■ PASSAGE PROVIDED
-*-

REVIEWS
AWOL One & Daddy Kev
Souldoubt
(Mean Street)

Daddy Kev is a rising star in the world of hip-hop production with fresh
beats with an impressive resume of artists he's done beats for:
Busdriver, Dose One, Mikah 9, Sole, and others. He's definitely out
there in that land of "advanced" hip-hop providing a soundscape for
abstract and experimental rappers to flow over. Awol One is the latest
such rapper to step up and get a piece of his production, and their
collabo' resulted in the impressive Souldoubt.
Vocally, Awol One is a little reminiscent of R.A. the Rugged Man. You
get the feeling from listening to his voice that he smokes blunts and
drinks whiskey all day. On the other hand, Awol couldn't have any LESS
in common with R.A.'s style -- a shock theatre of "hairy fat unshaven"
whiteness. Awol One is more interested in exploring the depths of his
own psyche and the power of words to describe his world. "Music is the
weapon of the future" for Awol on the song "Demolition":
"No destination of where I'm headed to/No imagination but now I'ma get
it through/Just a touch of the world's blue hands/Take me to the other
place, never leavin a trace/Invitin me, leaves me an ugly aftertaste/Once
I got third place in the human race/I wish doctors knew how to heal/Cause
like Gargamel, I'm chillin with Azrael."
Of course, there are plenty of rappers in hip-hop today who are trying
to be introspective or profound -- and not all of it makes for an
entertaining listening experience. As Awol One says on "Content" though,
"Some people, they just play the part/But people like us devote our
life to the art." And Awol's devotion is obvious. In fact to some, it
might be a little too serious. This is not light music, or happy music,
but it is definitely artful. And with Daddy Kev's beats and scratching
assistance by D-Styles of the Invisibl Skratch Piklz, it's mostly good.
With the keys and melodies of the darkly beautiful "Revolution" and the
fast and spaced out sound of "Worship" you may at times feel as though
you're listening to a Del album by Dan the Automator or a Kool Keith
album by Kut Masta Kurt. This album's sound and style is closely kin to
both, and not in any way displeasing -- even if Awol's painful
soul-searching occasionally gets brutal on songs like "Solitude":
"I walk around my house in my bare feet in dead silence, and listen to
the stairs squeak/Bumpin around, the lights off, in the dark In my
silverware drawer, I'm feelin knives and forks (ahh yeah this'll work) I
get the sharpest utensil I can find or maybe it's the pencil I'll
grind/Lead poisoning in my mouth but anything I find is to cut my tongue out/So
I can stop all the stupid things I say/A mutant can probably change
my wicked ways."

-*-

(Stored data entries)

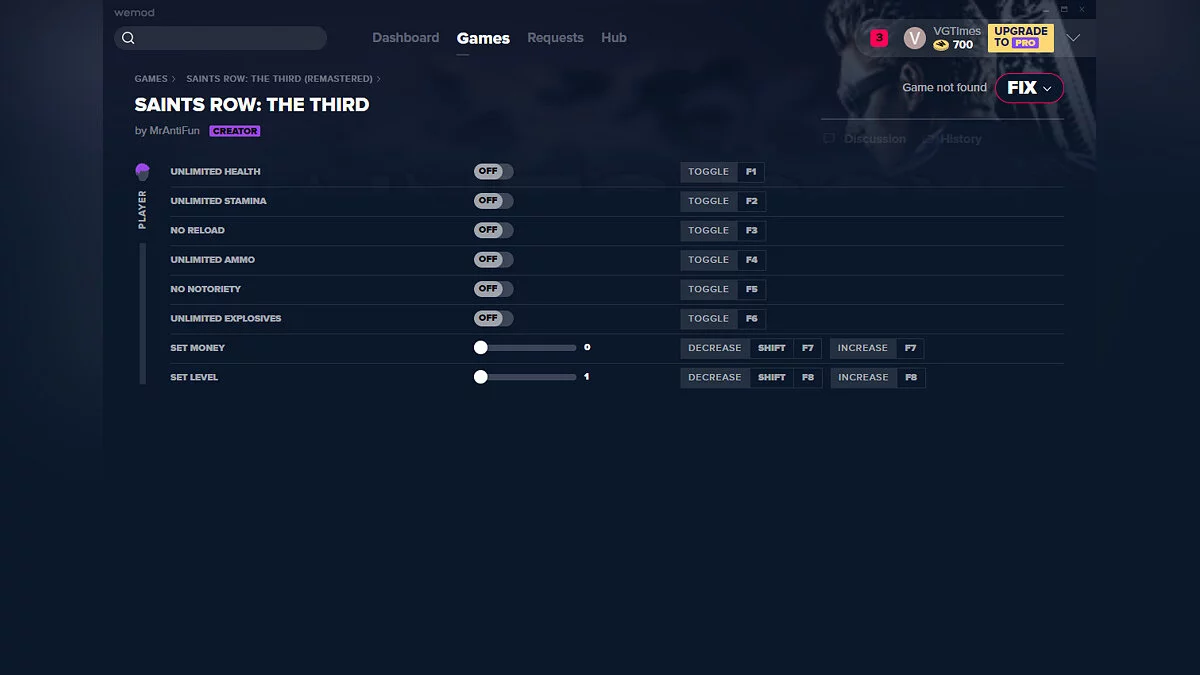Viewport: 1200px width, 675px height.
Task: Click the coin points icon showing 700
Action: pyautogui.click(x=940, y=45)
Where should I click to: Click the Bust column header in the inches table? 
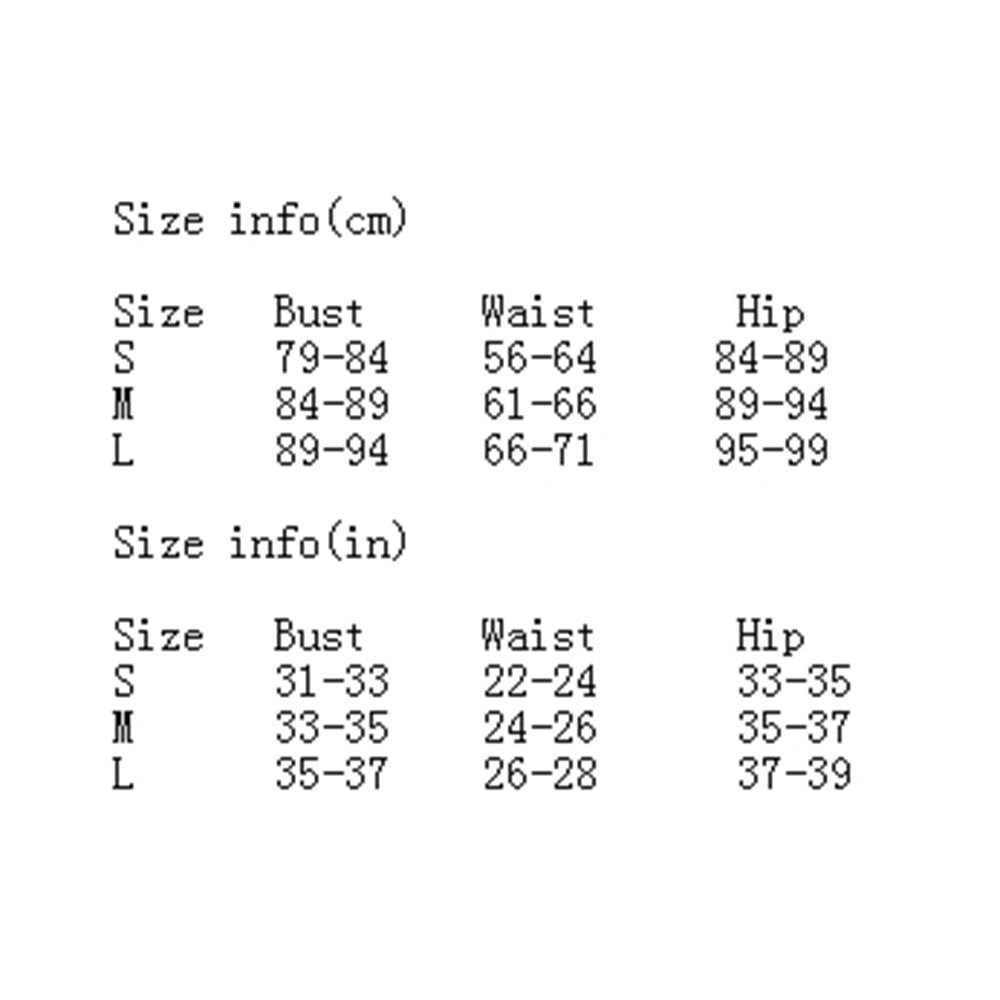(318, 636)
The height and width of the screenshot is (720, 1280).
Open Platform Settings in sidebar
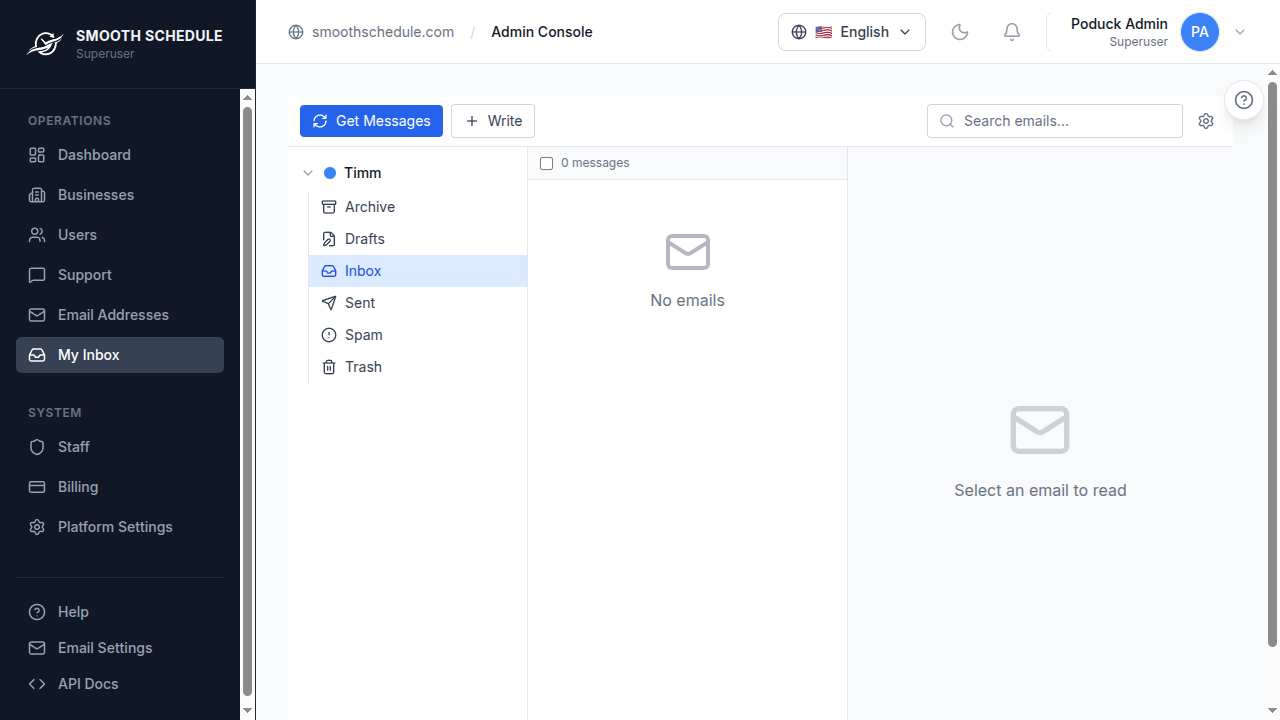115,527
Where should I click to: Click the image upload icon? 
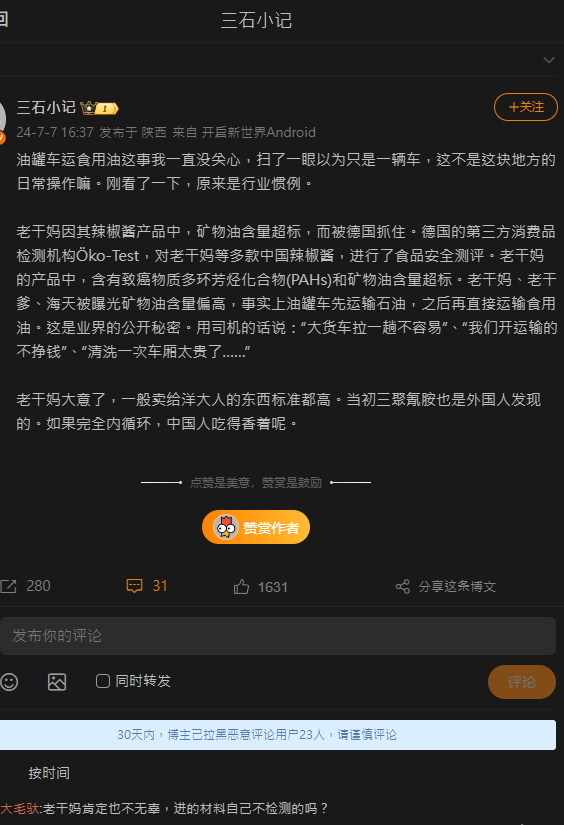point(57,682)
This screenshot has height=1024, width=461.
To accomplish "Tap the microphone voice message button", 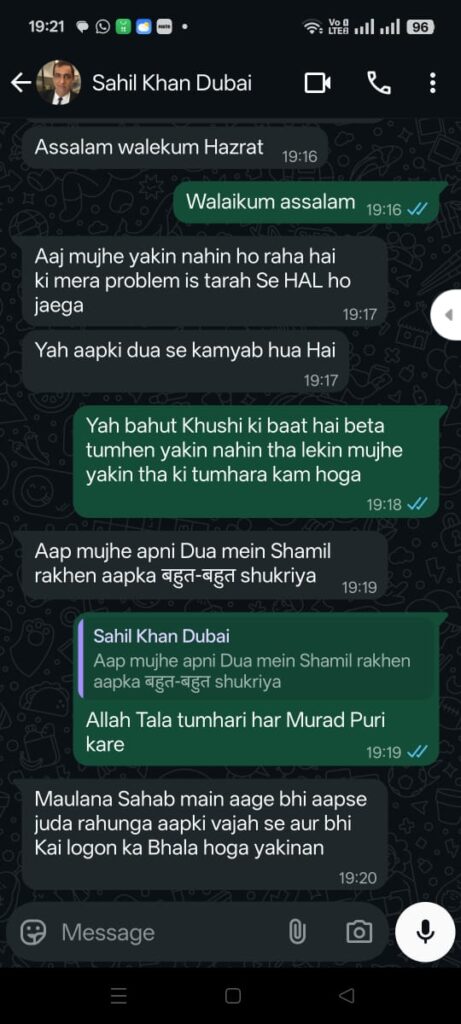I will (x=425, y=932).
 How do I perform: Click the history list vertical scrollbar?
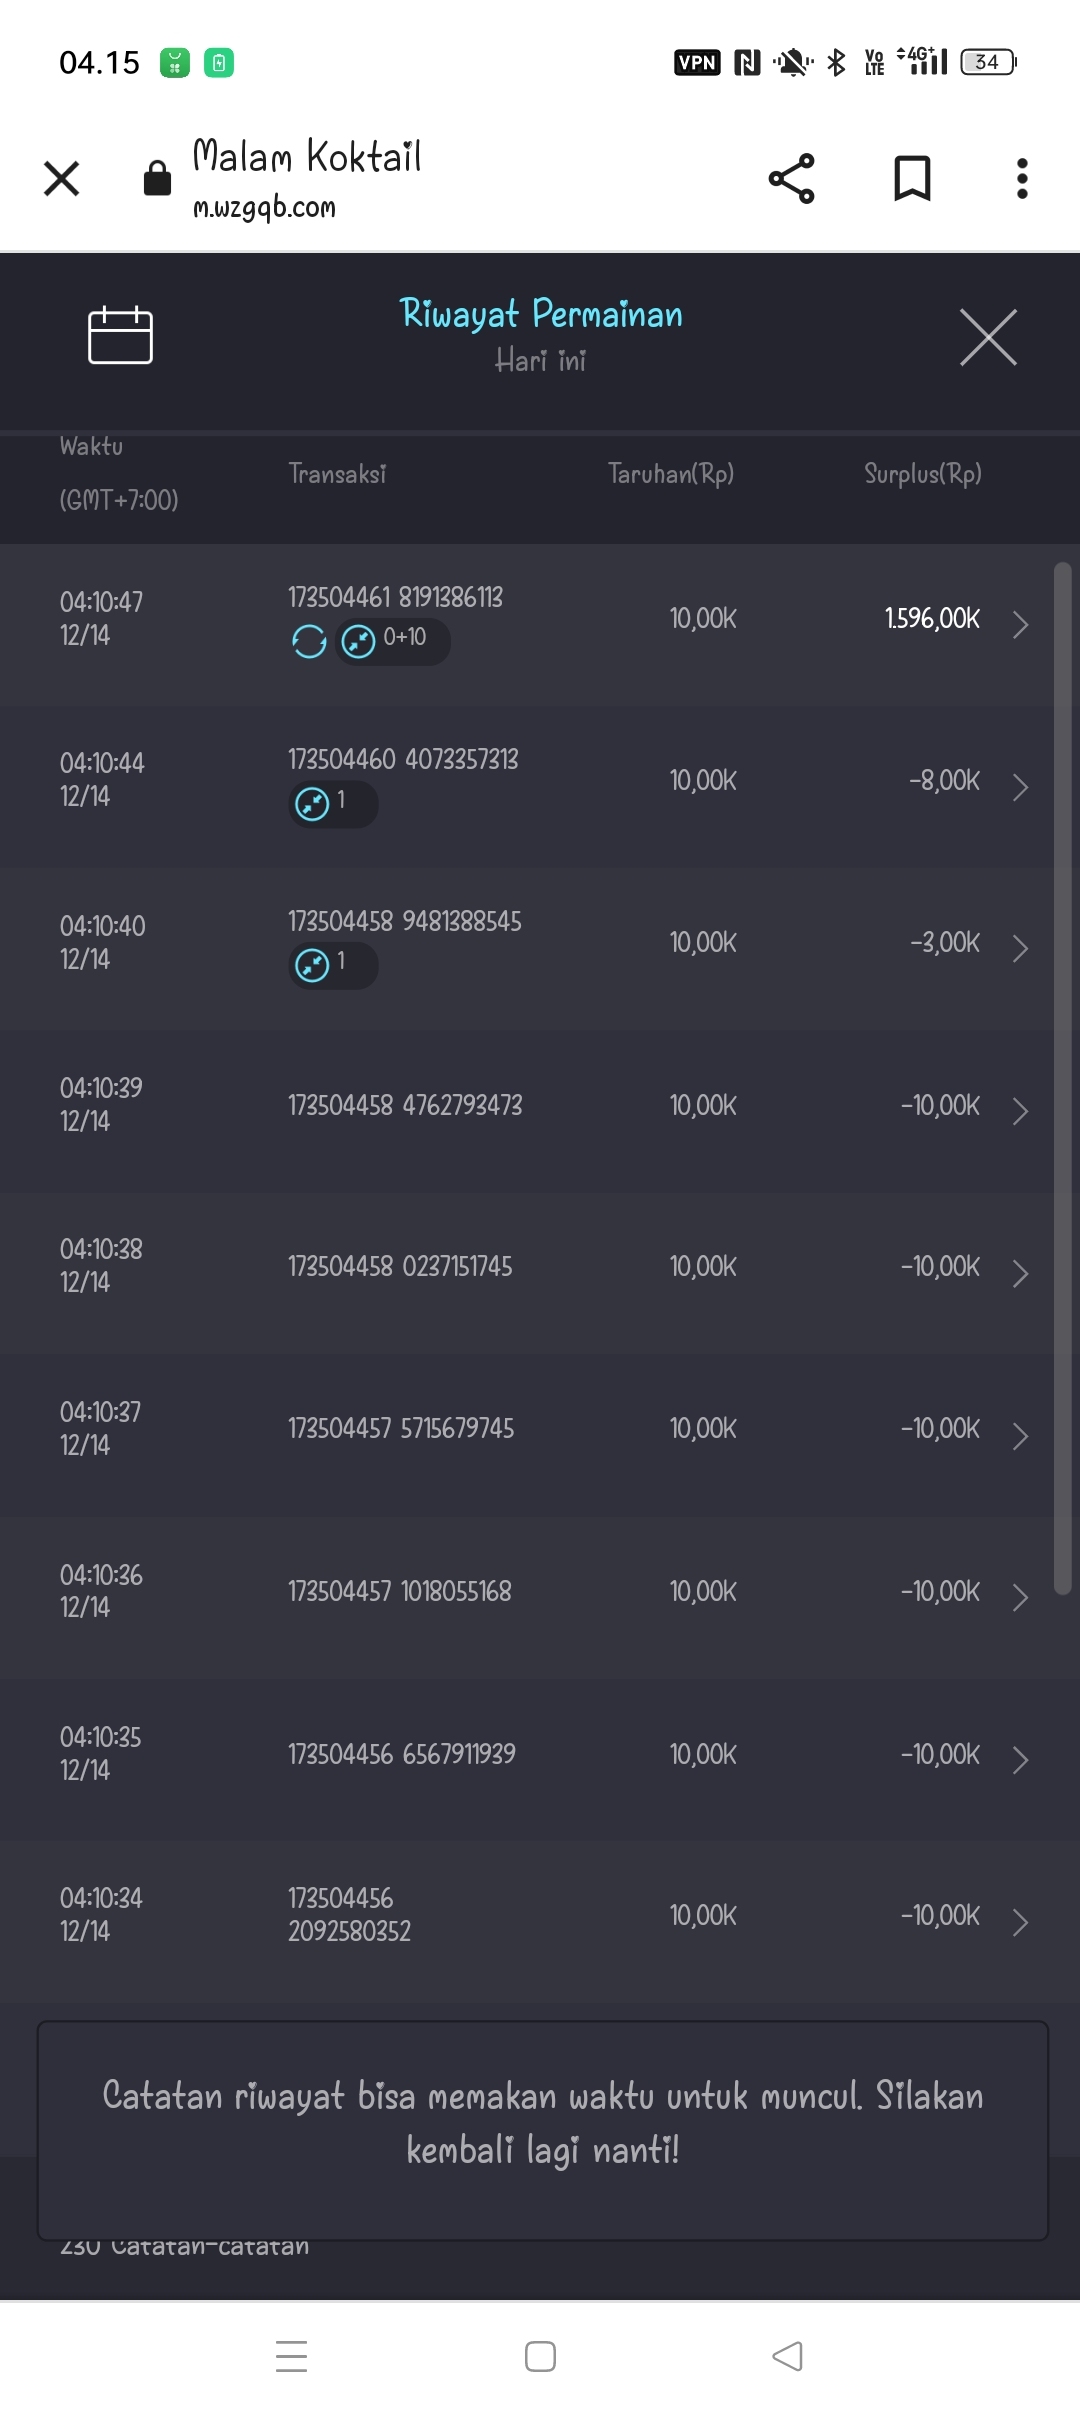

-*-

■ TASKS
1. According to the Souldoubt review, why does Awol One have so little in common with R.A. the Rugged Man despite his similar voice? Answer in one to three sentences.
2. Reproduce the Souldoubt review word for word, everything from "Of course, there" down to "it's mostly good.".
3. Continue the Souldoubt review from its last sentence.

■ RESPONSES BY TASK
1. The review calls R.A.'s style a shock theatre of "hairy fat unshaven" whiteness. Awol One is instead more interested in exploring the depths of his own psyche and the power of words to describe his world.

2.
Of course, there are plenty of rappers in hip-hop today who are trying
to be introspective or profound -- and not all of it makes for an
entertaining listening experience. As Awol One says on "Content" though,
"Some people, they just play the part/But people like us devote our
life to the art." And Awol's devotion is obvious. In fact to some, it
might be a little too serious. This is not light music, or happy music,
but it is definitely artful. And with Daddy Kev's beats and scratching
assistance by D-Styles of the Invisibl Skratch Piklz, it's mostly good.

3.
This album's only mistake might be the monotonous opening track
"Ignorance" -- a repeating dirty bassline which has Awol using a
sing-song flow that quickly gets on your nerves. Most people who put
this album in their discman might think Awol was overrated and
uninteresting if they never got past this song to track two. If you have
a chance to preview it, don't make this mistake. From the funky
xylophonic and flute jazz of "Rhythm" to the dark heavy beats and lyrics
of "Agony", the cuts shine throughout. Awol may not be everyone's cup of
tea, but for people who like original beats and a left of center topic
matter that's not about drinking Cristal or driving a Bentley, Awol and
Daddy Kev got your shit right here. -- RapReviews.com
Being a huge Celestial fan already, I thought that I'd be into this
album -- which is why I didn't mind spending the $12 on it blindly. I
really liked Awol's "I Guess?" single a while back and thought there'd
be at least a couple of dope tracks here. Well, how wrong can you get?
The album is comprised of 11 dope tracks!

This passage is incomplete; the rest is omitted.